Dabei ist Aus der Fremde, dieses mittlerweile zu Recht in den Rang eines modernen Klassikers aufgestiegene Auftragswerk für den steirischen herbst, das ichbezogenste Drama einer ganzen Epoche: der Alltag des Dichters als "Chronik der laufenden Ereignislosigkeit", als Beschreibung einer drückenden Depression.

Nicht die "Genialität" des Poeten wird gezeigt, sondern seine mechanische Bewältigung des Alltags. Ein Fausthieb für alle, die im Dichter noch immer den Seher erblicken. Jandl lässt allerdings einen "dreifachen Motor" an, um das Bühnenstück so weit wie möglich von sich zu weisen: Das Stück über ihn, Lebensgefährtin Friederike Mayröcker und einen Tiroler Großkritiker ist durchgehend in der dritten Person, im Konjunktiv und in Strophenform geschrieben. Spricht man über sich, ist das nur mehr aus größtmöglicher Distanz vorstellbar. Der literarischen (Post-)Moderne wird Tribut gezollt, auch durch Offenlegung der eigenen poetischen Verfahrensweise.

In der Gumpendorfer Gruppe 80 zählt dagegen in erster Linie die liebevolle Erinnerung an den im letzten Jahr verstorbenen Dichter - und dabei schaut man gerne zu: Regisseur und Hauptdarsteller Helmut Wiesner rückt Aus der Fremde ganz nah heran, zeichnet mit leichten Strichen die Umrisse von Personen, die sich an ihre realen Vorgänger schwermütig erinnern.

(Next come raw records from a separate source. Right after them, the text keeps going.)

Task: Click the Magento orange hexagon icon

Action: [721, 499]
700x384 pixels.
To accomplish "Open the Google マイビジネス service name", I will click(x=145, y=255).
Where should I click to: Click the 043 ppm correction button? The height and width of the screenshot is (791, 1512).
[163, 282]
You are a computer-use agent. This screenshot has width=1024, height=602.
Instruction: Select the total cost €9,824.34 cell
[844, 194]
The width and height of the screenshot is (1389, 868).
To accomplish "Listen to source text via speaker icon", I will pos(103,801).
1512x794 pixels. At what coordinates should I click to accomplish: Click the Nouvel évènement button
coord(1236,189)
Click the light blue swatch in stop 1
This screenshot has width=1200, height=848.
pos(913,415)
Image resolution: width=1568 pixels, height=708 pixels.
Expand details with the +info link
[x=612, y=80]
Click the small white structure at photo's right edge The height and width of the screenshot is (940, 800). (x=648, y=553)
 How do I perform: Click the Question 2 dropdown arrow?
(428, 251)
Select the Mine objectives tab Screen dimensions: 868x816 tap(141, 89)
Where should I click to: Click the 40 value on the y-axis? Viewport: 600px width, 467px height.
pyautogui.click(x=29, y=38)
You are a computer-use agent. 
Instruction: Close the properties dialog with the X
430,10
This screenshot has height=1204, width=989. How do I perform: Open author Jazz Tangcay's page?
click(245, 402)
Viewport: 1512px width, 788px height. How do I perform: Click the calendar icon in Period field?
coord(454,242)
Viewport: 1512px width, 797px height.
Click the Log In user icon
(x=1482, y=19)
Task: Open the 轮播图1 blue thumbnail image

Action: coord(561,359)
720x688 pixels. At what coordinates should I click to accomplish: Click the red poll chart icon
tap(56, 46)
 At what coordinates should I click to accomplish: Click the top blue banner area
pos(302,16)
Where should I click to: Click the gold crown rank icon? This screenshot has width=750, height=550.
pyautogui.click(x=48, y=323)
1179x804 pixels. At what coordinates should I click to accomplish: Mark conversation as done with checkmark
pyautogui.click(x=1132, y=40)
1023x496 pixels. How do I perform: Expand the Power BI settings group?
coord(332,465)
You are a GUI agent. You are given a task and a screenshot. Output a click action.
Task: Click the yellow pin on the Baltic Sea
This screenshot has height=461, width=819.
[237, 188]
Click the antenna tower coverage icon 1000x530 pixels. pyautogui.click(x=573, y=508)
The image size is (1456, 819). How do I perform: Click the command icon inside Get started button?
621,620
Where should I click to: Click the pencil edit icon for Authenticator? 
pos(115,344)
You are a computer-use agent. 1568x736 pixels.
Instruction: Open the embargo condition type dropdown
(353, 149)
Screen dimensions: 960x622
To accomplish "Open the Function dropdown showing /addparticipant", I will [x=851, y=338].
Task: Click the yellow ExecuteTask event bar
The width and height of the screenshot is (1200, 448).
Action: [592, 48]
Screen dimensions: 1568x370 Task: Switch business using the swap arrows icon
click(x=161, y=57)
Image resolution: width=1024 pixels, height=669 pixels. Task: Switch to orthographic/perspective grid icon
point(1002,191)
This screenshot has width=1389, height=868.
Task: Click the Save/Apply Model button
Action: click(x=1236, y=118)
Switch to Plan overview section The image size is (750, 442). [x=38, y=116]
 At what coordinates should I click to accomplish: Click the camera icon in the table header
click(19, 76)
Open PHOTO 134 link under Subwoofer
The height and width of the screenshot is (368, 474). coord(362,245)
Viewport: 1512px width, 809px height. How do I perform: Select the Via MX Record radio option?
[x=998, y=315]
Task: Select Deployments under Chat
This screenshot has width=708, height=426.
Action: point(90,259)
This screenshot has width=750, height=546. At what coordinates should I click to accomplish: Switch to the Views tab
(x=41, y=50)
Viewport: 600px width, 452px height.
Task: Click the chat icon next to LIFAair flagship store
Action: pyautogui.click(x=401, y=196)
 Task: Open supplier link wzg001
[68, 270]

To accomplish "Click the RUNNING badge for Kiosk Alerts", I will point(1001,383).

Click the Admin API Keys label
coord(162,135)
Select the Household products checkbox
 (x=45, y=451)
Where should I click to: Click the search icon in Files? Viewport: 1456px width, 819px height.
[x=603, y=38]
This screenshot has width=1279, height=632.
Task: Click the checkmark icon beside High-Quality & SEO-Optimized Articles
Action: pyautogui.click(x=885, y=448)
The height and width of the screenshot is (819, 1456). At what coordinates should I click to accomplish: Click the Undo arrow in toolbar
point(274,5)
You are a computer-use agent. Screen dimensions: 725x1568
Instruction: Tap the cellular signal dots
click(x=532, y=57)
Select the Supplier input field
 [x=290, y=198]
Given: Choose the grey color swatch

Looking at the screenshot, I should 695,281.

Auf der billigen Möbellandschaft von Ausstatter Gernot Sommerfeld, ein Inbild der Trostlosigkeit des Schriftstellers als schlecht gehendem Ein-Mann-Unternehmen, umsorgt eine treue Helga Illich als "sie" den Antidepressiva schluckenden Gefährten, umfuchtelt ein in sich ruhender Alfred Schedl als "er 2" den weite Jandl-Hosen (samt rot-orangen Socken) tragenden Helmut Wiesner.

Dieser versucht sich mit herbeigeredeter Kraft selbst zu disziplinieren - was naturgemäß schwer gelingt. Ein epischer Abend, ein schönes Jandl-Andenken. Gut, dass Aus der Fremde in Wien zu sehen ist. (DER STANDARD, Print-Ausgabe, 30. 1. 2001).